Setelah menerima sedikit lauk, yang akhirnya saya ketahui sebagai tempe mendoan, dan sudah berakhir di mangkok nasi saya, ibu kost datang lagi.
“Nih buat tambahan. Ga perlu masak mie..”, ucapnya sambil menyodorkan semangkuk kecil sayur bening. Maka sahur pertama saya diisi dengan menu semangkok nasi yang tak lagi hangat, sepotong daging rendang, tiga potong mendoan, dan semangkuk sayur bening.
Itu cerita saya pagi ini. Pagi di sahur pertama tahun ini, yang harus lagi saya lewati sendiri, jauh dari rumah dan mama. Saya mencoba memutar kembali ingatan saya ke tahun tahun sebelumnya. Tapi yang membekas hanya sahur sewaktu saya masih sekolah menengah di rumah. Sahur yang tak mengharuskan saya kerepotan akan segala persiapannya karena mama selalu bangun lebih dahulu dan mempersiapkan semua hal sebelum membangunkan saya beserta kakak. Walaupun harus puas hanya dengan indomie rebus dan telur, sahur pertama yang dihadiri semua saudara terasa begitu hangat bagi saya.
Rasanya saya juga rindu oleh suara suara garin di mesjid yang membangunkan seisi kampong untuk sahur.

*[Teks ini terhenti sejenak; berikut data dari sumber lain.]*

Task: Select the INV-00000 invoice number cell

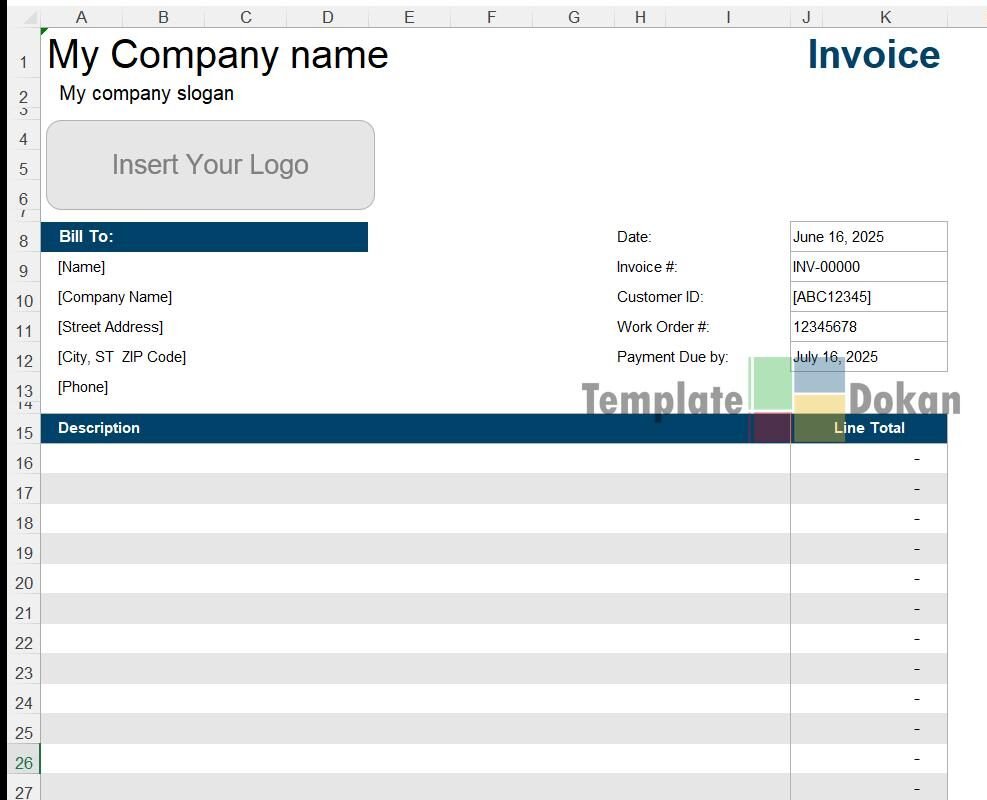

Diawali dengan sirine panjang lalu ditambah panggilan “Sahur” berulang kali hingga limabelas menit sebelum imsak. Biasanya juga ada anak anak yang berkonvoi, membunyikan perkakas yang bisa membangunkan warga. Sambil berseru “sahur..sahur”.
Ah, betapa saya rindu dengan hal hal yang (mungkin) kecil seperti itu. Rindu pada kebersamaan keluarga kecil kami. Rindu pada suara suara yang begitu akrab di telinga yang takbisa saya dapatkan pagi ini. Rindu pada sahur yang hangat, di sahur pertama.